Work to be completed: Go through the following data and transcribe exactly the stretch of lines from the one holding "You are a computer-use agent. 675x689 pixels." to the one holding "Instruction: Click the", both included.

Data for analysis:
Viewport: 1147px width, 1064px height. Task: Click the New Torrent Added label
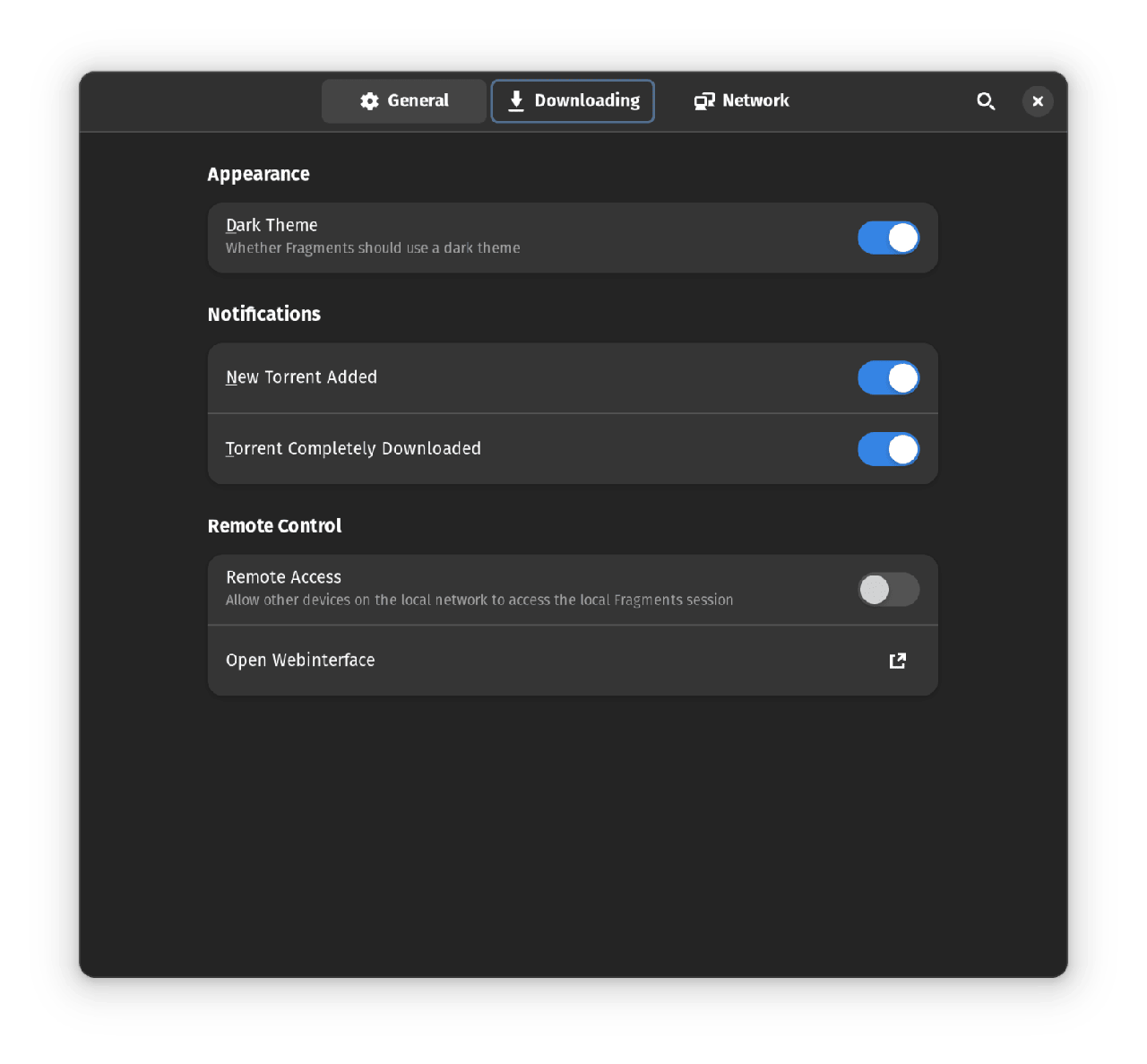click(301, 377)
...
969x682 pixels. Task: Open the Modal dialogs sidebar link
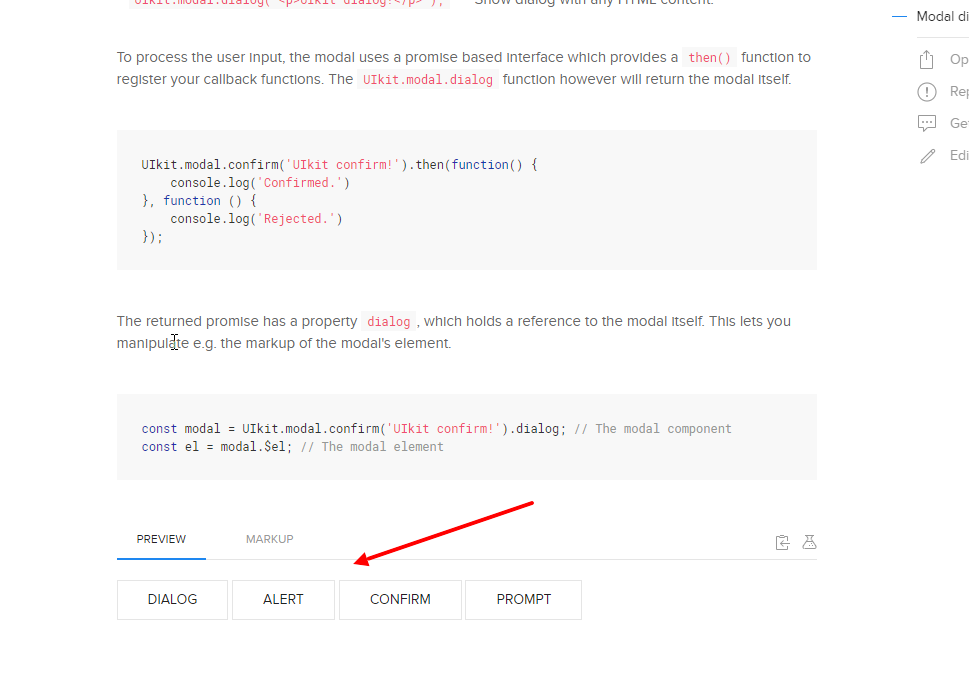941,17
==
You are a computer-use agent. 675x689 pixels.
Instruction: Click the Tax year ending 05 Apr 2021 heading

Response to this exercise:
You are a computer-use agent. 675x689 pixels.
Instruction: Click the Tax year ending 05 Apr 2021 heading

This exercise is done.